- WHAT IS NEEDED: Can you return the records below exactly as they stand, but only from the first line through the one with "Given: Click the Passenger Last Name label"?

- Dataset excerpts:
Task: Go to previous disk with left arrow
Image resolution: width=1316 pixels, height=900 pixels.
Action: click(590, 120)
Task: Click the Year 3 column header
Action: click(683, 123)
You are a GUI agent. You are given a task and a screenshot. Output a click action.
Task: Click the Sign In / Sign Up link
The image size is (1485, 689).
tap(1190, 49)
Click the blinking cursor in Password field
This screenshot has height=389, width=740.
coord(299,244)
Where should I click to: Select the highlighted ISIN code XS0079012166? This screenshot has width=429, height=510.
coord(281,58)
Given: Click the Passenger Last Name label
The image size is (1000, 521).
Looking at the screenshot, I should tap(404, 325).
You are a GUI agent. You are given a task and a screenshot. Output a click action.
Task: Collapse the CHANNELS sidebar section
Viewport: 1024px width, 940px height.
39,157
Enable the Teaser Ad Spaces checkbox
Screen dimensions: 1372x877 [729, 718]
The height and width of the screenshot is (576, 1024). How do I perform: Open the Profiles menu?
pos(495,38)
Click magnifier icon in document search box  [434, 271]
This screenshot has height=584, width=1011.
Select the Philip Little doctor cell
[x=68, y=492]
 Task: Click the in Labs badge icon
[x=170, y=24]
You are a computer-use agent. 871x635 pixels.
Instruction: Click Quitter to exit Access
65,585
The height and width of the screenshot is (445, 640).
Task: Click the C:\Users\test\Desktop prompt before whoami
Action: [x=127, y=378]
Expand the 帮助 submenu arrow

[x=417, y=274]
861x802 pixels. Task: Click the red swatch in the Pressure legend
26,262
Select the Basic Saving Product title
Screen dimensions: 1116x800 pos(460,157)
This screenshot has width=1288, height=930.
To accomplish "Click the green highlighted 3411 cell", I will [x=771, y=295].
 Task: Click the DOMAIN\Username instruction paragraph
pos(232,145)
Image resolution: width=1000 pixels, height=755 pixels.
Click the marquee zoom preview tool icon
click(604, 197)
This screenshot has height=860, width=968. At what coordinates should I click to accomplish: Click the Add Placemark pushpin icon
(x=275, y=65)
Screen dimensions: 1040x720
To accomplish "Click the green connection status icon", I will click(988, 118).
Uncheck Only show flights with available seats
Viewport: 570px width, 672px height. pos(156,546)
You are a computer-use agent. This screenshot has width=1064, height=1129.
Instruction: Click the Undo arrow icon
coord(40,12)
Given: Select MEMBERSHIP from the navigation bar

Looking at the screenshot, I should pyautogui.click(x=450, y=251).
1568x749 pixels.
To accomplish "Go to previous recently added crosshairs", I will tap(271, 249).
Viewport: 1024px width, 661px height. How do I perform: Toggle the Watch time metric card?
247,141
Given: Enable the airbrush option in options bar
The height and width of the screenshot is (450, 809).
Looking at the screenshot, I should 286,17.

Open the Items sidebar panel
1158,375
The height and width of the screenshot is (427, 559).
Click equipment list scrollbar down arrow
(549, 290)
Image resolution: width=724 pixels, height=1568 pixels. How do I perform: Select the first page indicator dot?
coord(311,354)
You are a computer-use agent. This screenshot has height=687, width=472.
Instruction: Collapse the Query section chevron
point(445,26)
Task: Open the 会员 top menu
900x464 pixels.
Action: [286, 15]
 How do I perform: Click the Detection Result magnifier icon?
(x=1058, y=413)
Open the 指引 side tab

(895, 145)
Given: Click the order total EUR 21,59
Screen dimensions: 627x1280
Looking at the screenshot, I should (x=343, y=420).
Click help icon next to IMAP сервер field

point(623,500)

- SOLUTION:
Task: Go to previous disk with left arrow
Image resolution: width=1316 pixels, height=900 pixels.
Action: click(590, 120)
Task: Click the Year 3 column header
Action: click(683, 123)
You are a GUI agent. You are given a task and a screenshot. Output a click action.
Task: Click the Sign In / Sign Up link
The image size is (1485, 689).
tap(1190, 49)
Click the blinking cursor in Password field
This screenshot has height=389, width=740.
coord(299,244)
Where should I click to: Select the highlighted ISIN code XS0079012166? This screenshot has width=429, height=510.
coord(281,58)
Given: Click the Passenger Last Name label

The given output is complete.